EXERCISE PROMPT: Without including pictures, set down every record exactly as it stands.
═════ EXTRACTED ENTRIES ═════
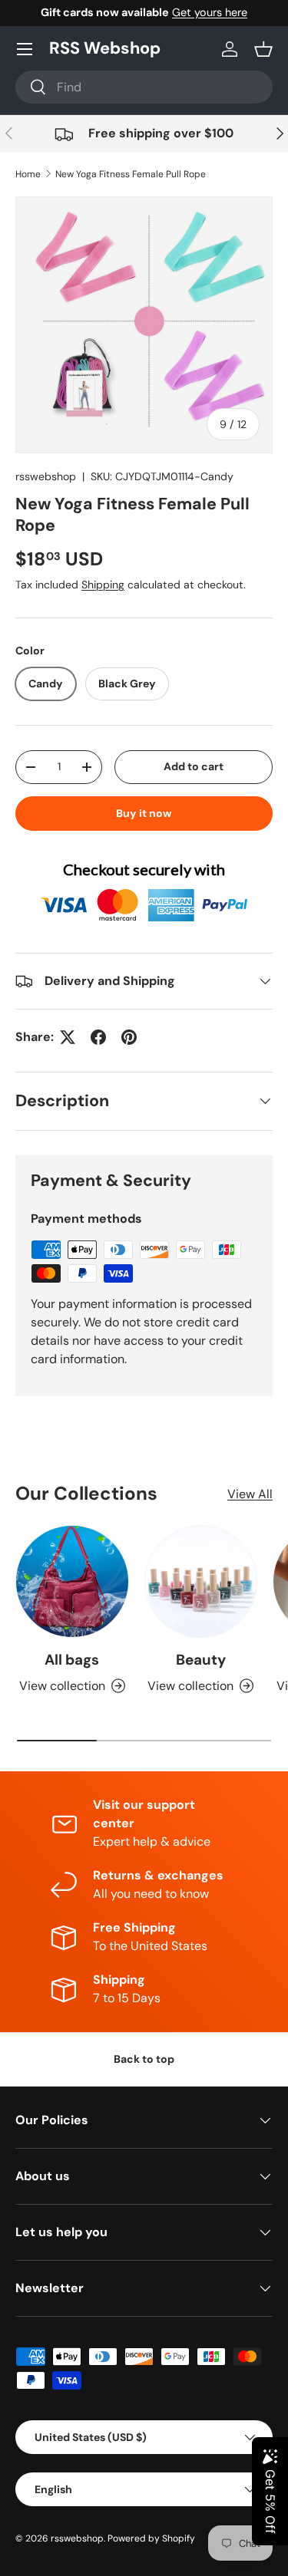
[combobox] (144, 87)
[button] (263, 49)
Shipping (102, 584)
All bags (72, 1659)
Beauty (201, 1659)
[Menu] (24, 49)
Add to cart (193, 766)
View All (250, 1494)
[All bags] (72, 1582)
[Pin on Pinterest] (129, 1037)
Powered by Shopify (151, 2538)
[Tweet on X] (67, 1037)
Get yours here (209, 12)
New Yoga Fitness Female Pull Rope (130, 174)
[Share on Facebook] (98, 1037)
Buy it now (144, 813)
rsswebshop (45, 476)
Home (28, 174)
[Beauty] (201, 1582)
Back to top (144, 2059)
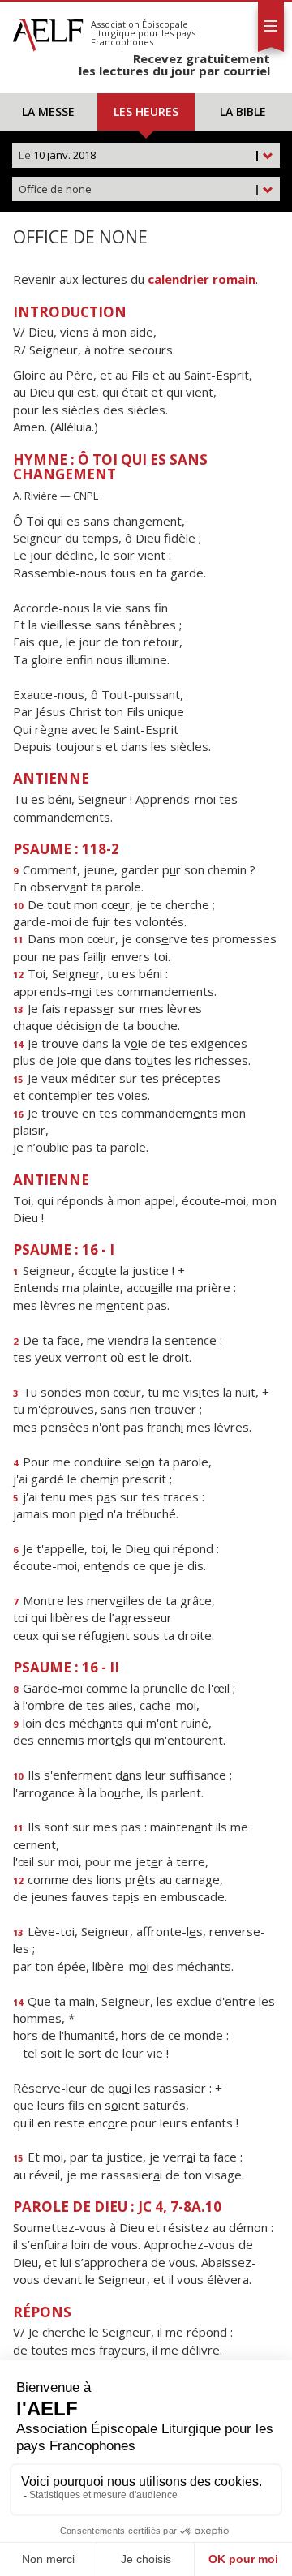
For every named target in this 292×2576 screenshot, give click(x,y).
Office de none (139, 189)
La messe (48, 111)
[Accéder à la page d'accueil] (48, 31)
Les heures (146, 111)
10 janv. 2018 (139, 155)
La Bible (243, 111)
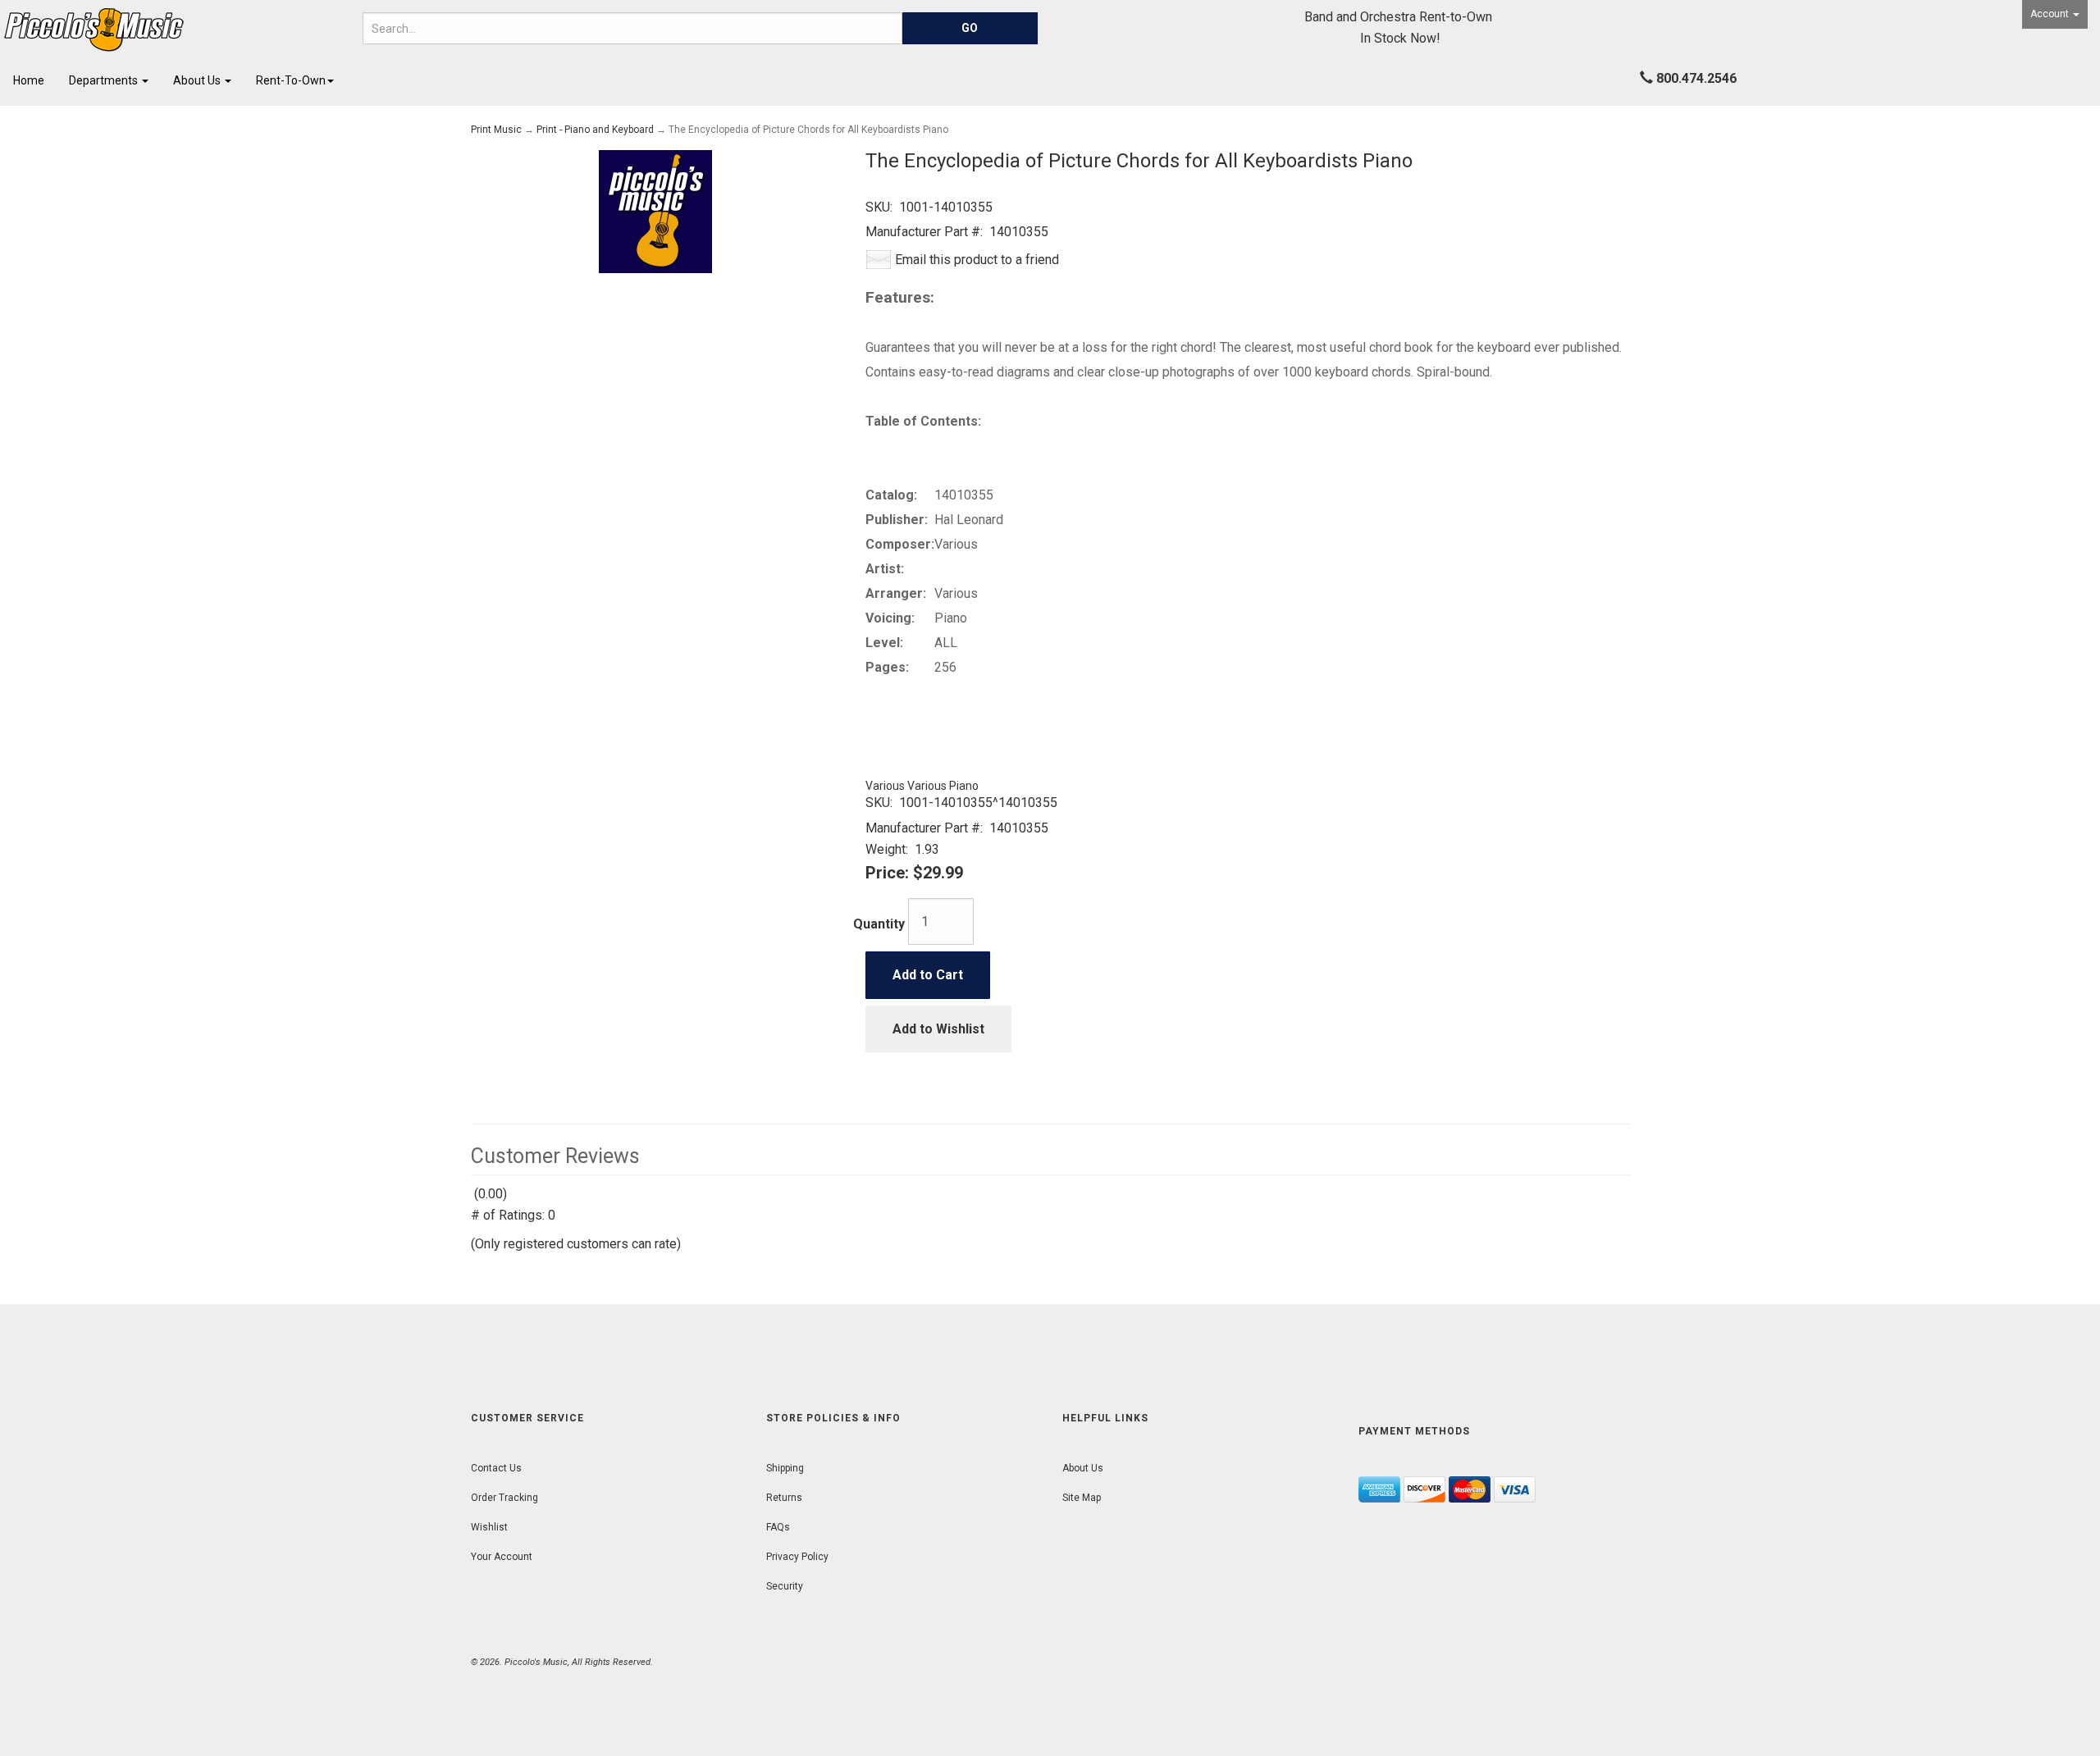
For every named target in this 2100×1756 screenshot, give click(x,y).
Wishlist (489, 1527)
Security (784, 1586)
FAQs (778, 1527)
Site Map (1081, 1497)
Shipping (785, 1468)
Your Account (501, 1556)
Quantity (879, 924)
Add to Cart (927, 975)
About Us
═════
FINISHED EXERCISE:
[combobox] (144, 87)
[button] (263, 49)
Shipping (102, 584)
All bags (72, 1659)
Beauty (201, 1659)
[Menu] (24, 49)
Add to cart (193, 766)
View All (250, 1494)
[All bags] (72, 1582)
[Pin on Pinterest] (129, 1037)
Powered by Shopify (151, 2538)
[Tweet on X] (67, 1037)
Get yours here (209, 12)
New Yoga Fitness Female Pull Rope (130, 174)
[Share on Facebook] (98, 1037)
Buy it now (144, 813)
rsswebshop (45, 476)
Home (28, 174)
[Beauty] (201, 1582)
Back to top (144, 2059)
For every named target in this 292×2576 screenshot, give click(x,y).
Office de none (139, 189)
La messe (48, 111)
[Accéder à la page d'accueil] (48, 31)
Les heures (146, 111)
10 janv. 2018 (139, 155)
La Bible (243, 111)
For every named target in this 2100×1756 screenshot, give click(x,y).
Wishlist (489, 1527)
Security (784, 1586)
FAQs (778, 1527)
Site Map (1081, 1497)
Shipping (785, 1468)
Your Account (501, 1556)
Quantity (879, 924)
Add to Cart (927, 975)
About Us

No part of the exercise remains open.